Embora tivesse sido escrava por mais tempo, ela não conseguia imaginar a dor de 10 anos em solidão. Não só isso, era um estado onde ela nem mesmo podia morrer se quisesse. Com a liberdade da morte tirada dela, ela teve que sofrer cada momento agonizante ao longo da década.
Cerrando o punho, Lilia tomou uma decisão.
"Só temos mais alguns dias para ficar aqui. Como fomos patrocinadas, há uma grande chance de sermos escolhidas. Definitivamente precisamos ajudar você a recuperar alguns dos dez anos que você perdeu." Lilia sorriu.
Ouvindo isso, os olhos de Alice cintilaram enquanto um sentimento quente entrava em seu coração. A ideia de explorar o mundo após deixar esse lugar deu-lhe uma sensação que ela nunca havia sentido durante seu tempo na prisão.
"Eu quero procurar uma loja de histórias. Uma que conte a história dos Caçadores."

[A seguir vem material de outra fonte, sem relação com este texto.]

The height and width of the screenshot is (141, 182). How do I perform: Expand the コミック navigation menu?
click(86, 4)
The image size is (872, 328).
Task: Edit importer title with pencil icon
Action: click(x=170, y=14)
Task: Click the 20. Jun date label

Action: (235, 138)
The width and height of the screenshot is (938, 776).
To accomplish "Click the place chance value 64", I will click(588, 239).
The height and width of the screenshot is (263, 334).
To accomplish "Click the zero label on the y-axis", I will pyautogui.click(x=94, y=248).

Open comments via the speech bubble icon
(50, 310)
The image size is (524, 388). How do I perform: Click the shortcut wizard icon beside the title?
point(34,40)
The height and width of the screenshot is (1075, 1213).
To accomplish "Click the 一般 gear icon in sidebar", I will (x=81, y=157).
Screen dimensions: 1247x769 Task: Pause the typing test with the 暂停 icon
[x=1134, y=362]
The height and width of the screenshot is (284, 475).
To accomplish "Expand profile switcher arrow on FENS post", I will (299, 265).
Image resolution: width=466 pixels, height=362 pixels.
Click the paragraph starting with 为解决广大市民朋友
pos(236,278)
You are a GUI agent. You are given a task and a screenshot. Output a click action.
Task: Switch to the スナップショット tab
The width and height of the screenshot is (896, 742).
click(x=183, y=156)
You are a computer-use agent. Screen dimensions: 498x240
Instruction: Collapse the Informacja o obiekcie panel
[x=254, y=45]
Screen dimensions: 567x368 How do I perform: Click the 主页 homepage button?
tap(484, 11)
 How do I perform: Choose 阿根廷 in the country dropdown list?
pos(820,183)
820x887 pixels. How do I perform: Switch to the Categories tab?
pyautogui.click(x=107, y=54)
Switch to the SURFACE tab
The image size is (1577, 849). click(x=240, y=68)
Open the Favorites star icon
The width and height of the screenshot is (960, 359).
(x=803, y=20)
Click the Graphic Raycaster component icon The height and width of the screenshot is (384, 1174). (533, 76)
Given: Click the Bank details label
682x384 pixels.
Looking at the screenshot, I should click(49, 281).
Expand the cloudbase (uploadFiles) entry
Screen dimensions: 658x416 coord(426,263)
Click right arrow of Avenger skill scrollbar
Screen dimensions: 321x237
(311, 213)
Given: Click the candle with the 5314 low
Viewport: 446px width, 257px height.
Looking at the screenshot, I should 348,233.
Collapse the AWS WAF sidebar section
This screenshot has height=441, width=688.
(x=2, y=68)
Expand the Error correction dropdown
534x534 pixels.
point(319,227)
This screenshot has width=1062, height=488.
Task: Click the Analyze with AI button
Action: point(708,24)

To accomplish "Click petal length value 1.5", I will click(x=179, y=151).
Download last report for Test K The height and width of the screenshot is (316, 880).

A resposta dela surpreendeu Lilia, pois ela não pensava que Alice se interessasse por livros infantis. Mas, pensando no fato de que ela havia sido presa por 10 anos, ela deve ter sido bastante jovem na época de sua captura.
"Tudo bem, uma loja de histórias é. Honestamente, pensei que você se interessaria por outras coisas, mas isso está bem." Lilia riu.
"Que tipo de loja você gosta?" Alice perguntou curiosamente.
"Hmm... Provavelmente apenas algumas lojas de roupas. Quero encontrar alguns vestidos realmente fofos."
Conversando entre si por mais um pouco, as duas adormeceram.